The MLB finally joined the rest of the major sports leagues and began testing for PEDs in 2003, but it wasn’t taken seriously until the late 2000’s. Even if you believe their testing is now up to snuff and that issue has been checked off the list, there has still been no ground gained with the MLB on shortening/pausing their season to allow players to participate.
The other sports that were approved include: karate, surfing (we told you), sport climbing, and skateboarding. The added sports are expected to dramatically increase the number of athletes competing at the Summer Olympics, and will also bring about the question: what exactly is sport climbing?
Whatever it entails, I’m excited to watch the world’s top athletes compete in it.
While I was brushing up on my climbing lingo, I found the time to set the odds surrounding baseball’s triumphant return to the Olympics, and a few other topics regarding the other sports that will make their Olympic debut.
Future Olympic Event Odds
Odds on the MLB allowing players to participate in 2020: 6/1
In order for this to happen, the MLB would either have to put a pause on their season, and players would be subjected to more games than the already exhausting 162 they play, or shorten the MLB season.
Maybe I’m just cynical, but I doubt any owners are excited about the idea of shortening the season, and dealing with the resulting revenue loss. The idea of playing for their country will be enticing for many players though, and they have four years to try and work something out. But, I’m not the only one who isn’t optimistic about it.
Odds on who will win gold in baseball at 2020 Olympics:
United States: 7/2
Keep in mind these are very early odds, and the only detail we know is that it will be a six team tournament. Who those six teams will be, and how they will qualify is still to be determined. However, these three countries should be locks to at least compete in 2020.
Odds of a baseball player being caught for PEDs at the Olympics: 5/4
There are 25 players per team, and six teams competing in the 2020 games. At least one of the 150 athletes will be caught, right?
If the MLB players can find their way in, the odds will only increase.
Odds of baseball still being an Olympic sport in 2024: 3/2
This swings on what the MLB and IOC can agree upon. If the world’s top players remain absent, baseball may not last long. Minor league players just don’t attract the same attention.

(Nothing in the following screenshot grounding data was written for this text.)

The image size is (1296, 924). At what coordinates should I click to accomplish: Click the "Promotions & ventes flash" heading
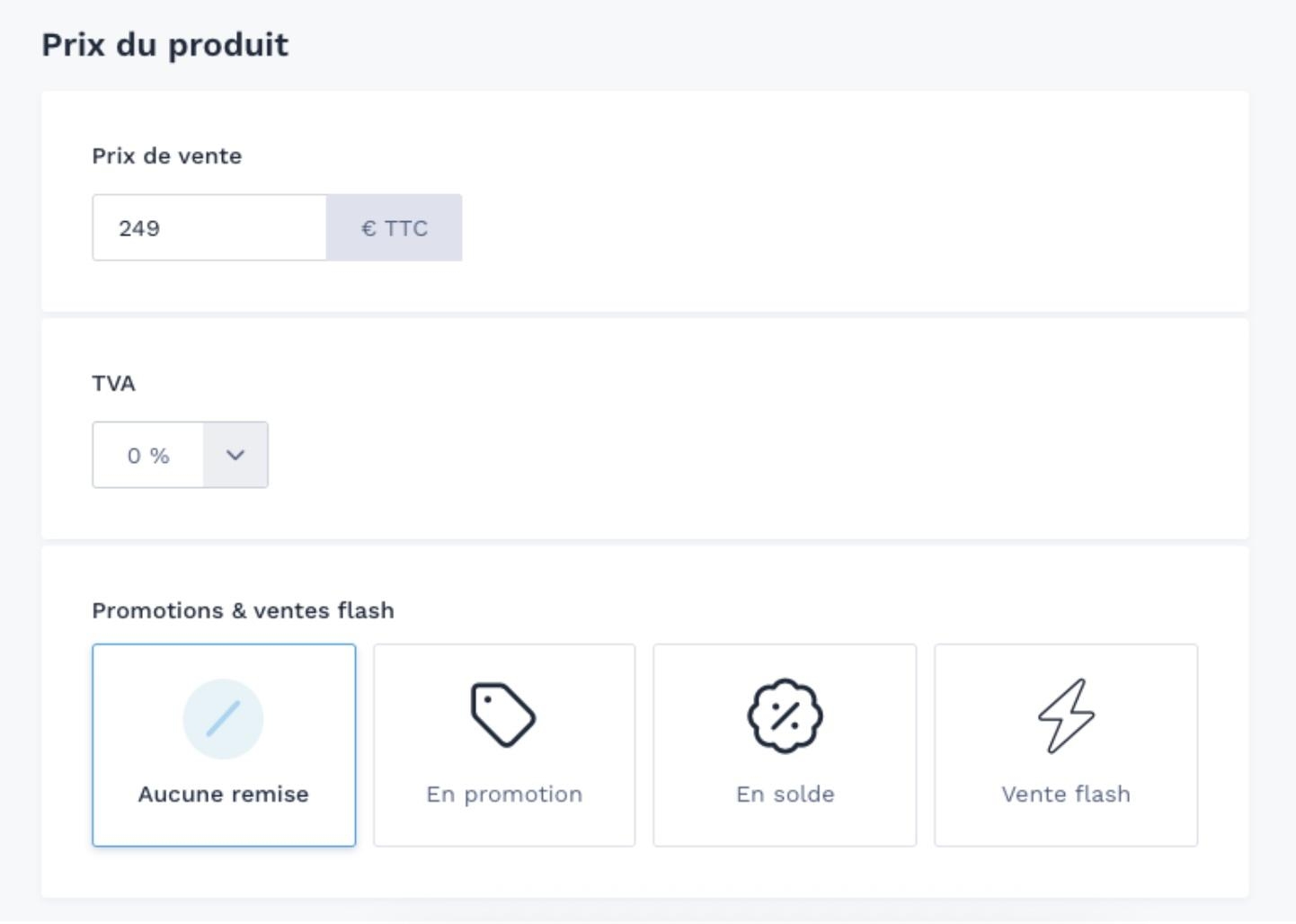click(x=243, y=611)
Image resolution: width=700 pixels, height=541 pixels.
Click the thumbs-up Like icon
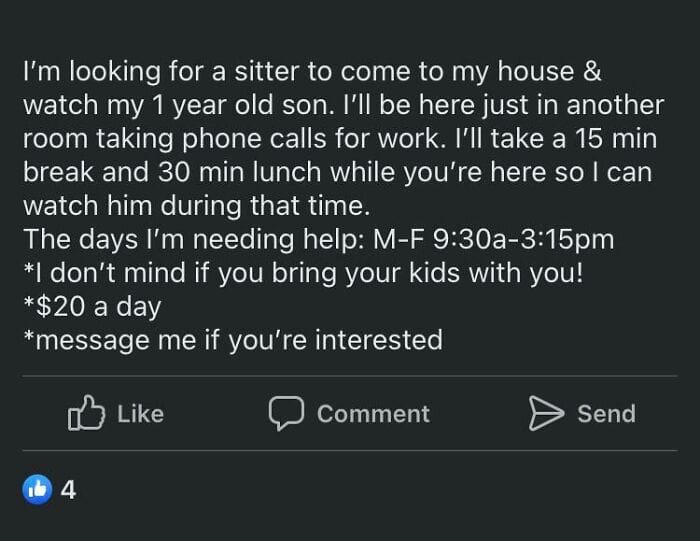click(x=87, y=413)
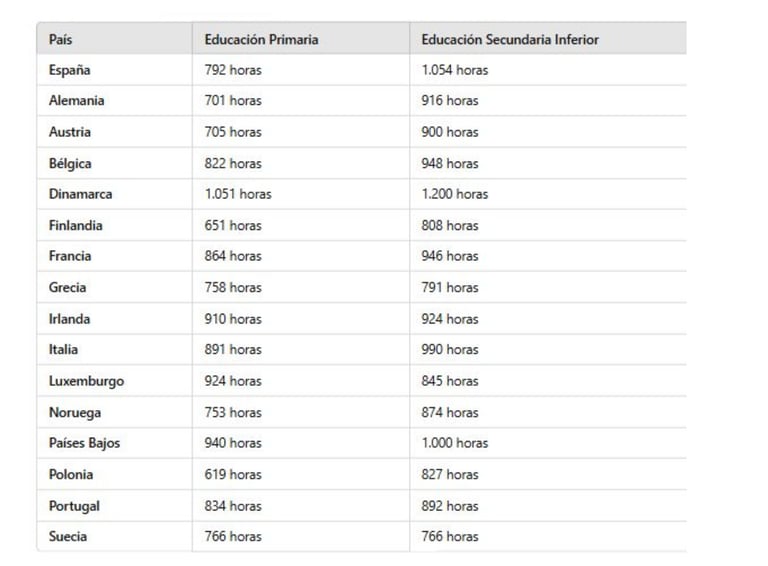Select the Luxemburgo country cell
The height and width of the screenshot is (566, 768).
(x=86, y=381)
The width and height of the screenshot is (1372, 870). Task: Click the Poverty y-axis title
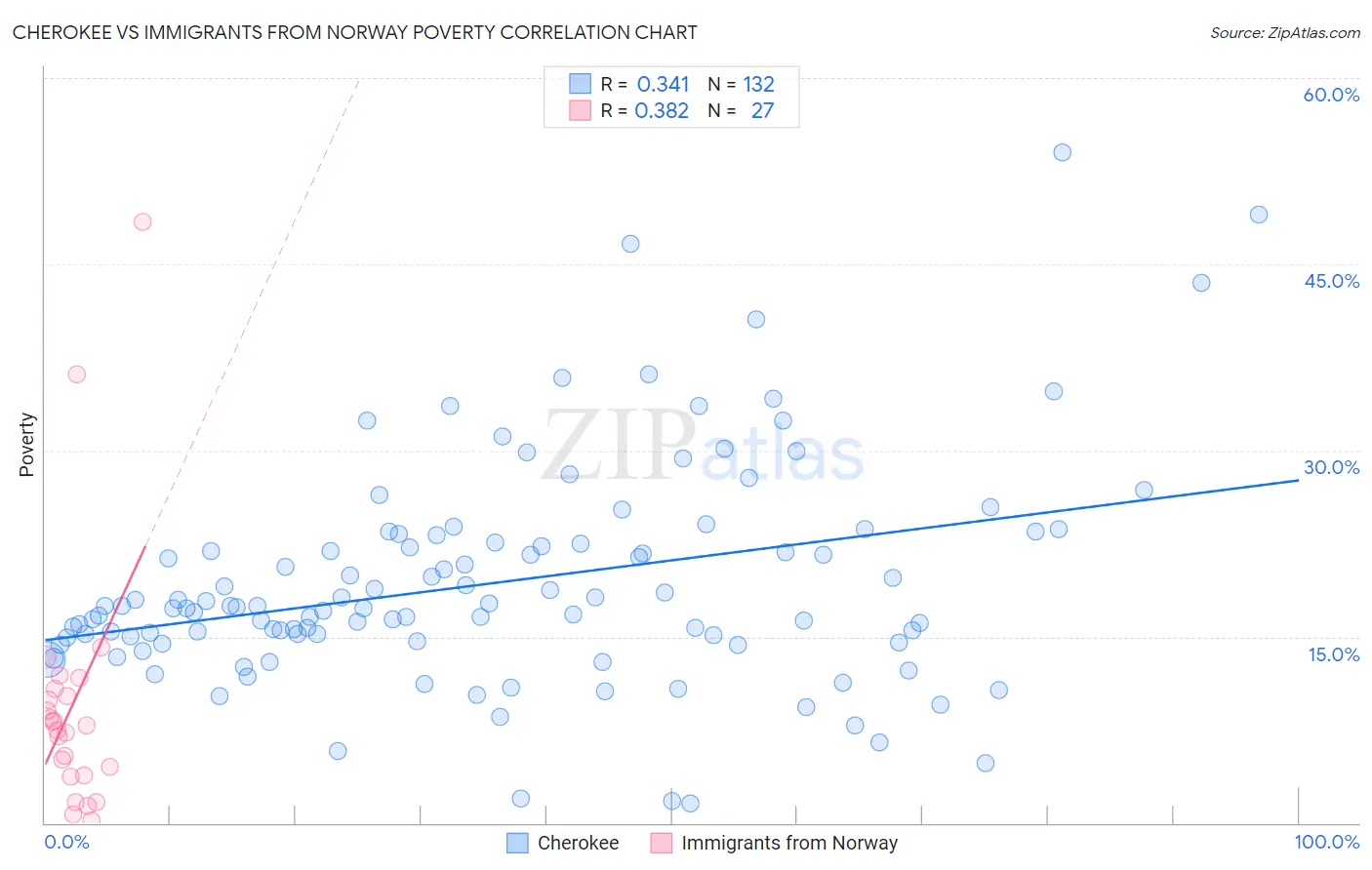pyautogui.click(x=26, y=445)
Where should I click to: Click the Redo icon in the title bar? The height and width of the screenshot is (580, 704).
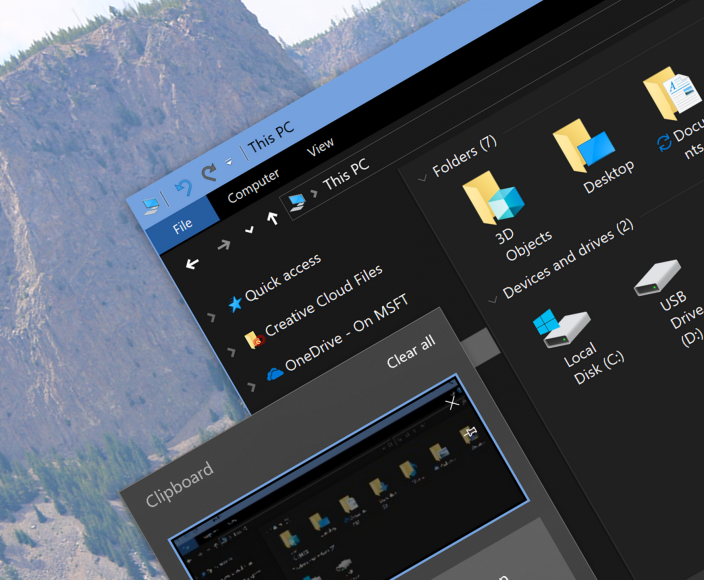209,174
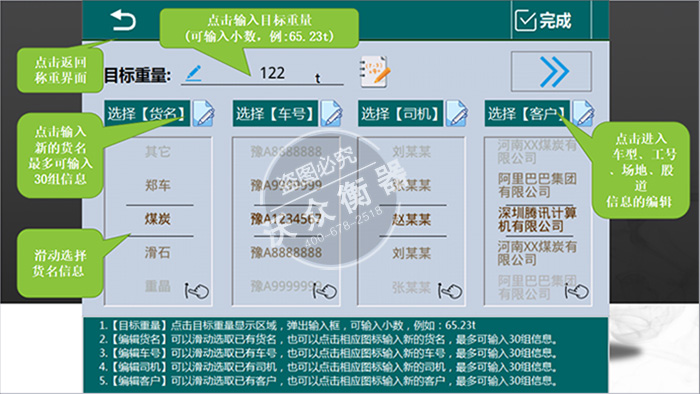The height and width of the screenshot is (394, 700).
Task: Choose driver 刘某某 below 赵某某
Action: (412, 253)
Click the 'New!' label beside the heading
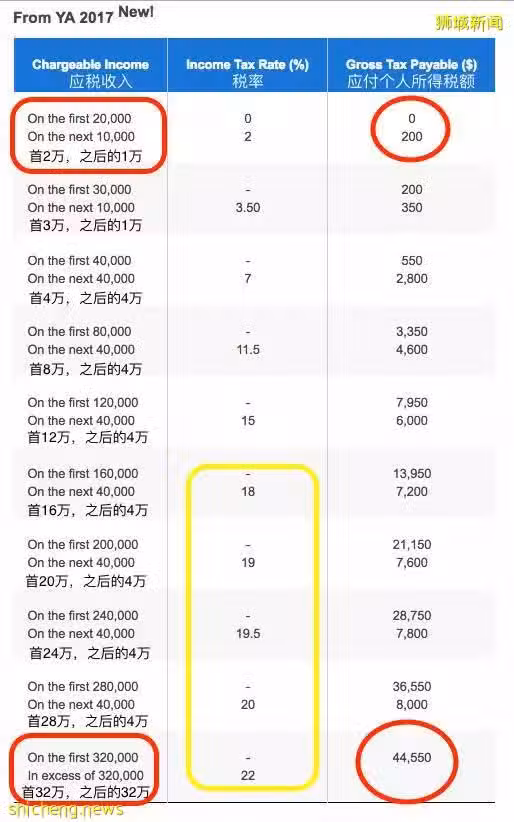Screen dimensions: 514x822 [136, 12]
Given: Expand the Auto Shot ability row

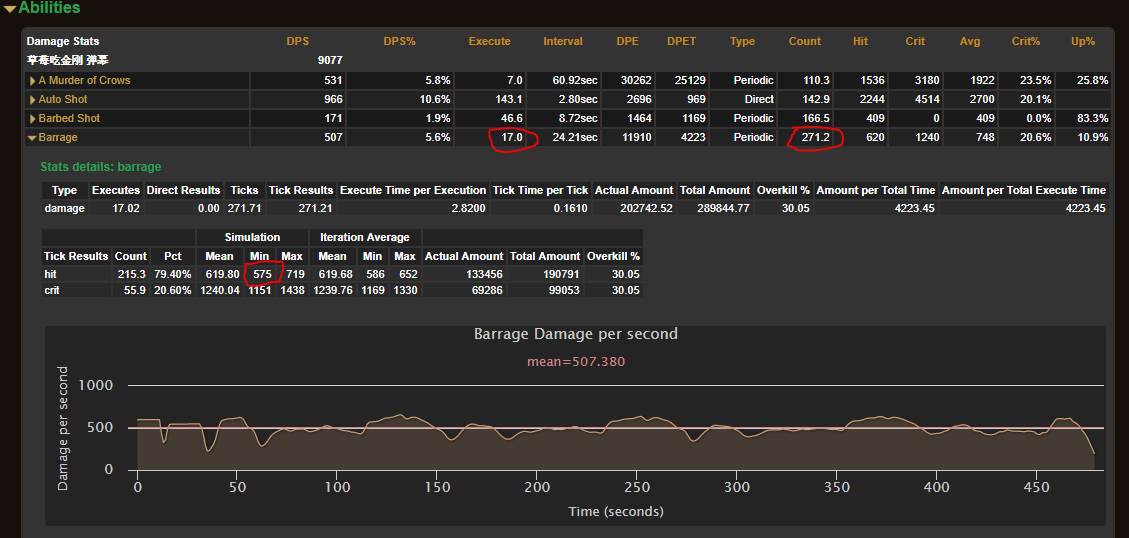Looking at the screenshot, I should tap(62, 99).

If the MLB gets involved though, the tournament will thrive, and the sport will gain a lot more international popularity. Baseball’s governing body better hope the MLB comes around though, especially after the disappointing return of golf has left a bad taste in the IOC’s mouth.
Odds of any of the other sports from the package being included in the 2024 games: 1/9
Although sport climbing may sound a little odd to the traditional sports fan, it is trending right now, and not just in North America. The popularity of television shows such as American Ninja Warrior are a testament to the rise of climbing and obstacle based sport challenges, and I don’t see it losing it’s luster anytime soon.
Along with sport climbing, surfing and skateboarding are both beginning to attract worldly attention, and I can’t see all of these sports flopping in the Olympics. Not to mention, karate and many other martial arts are only picking up speed.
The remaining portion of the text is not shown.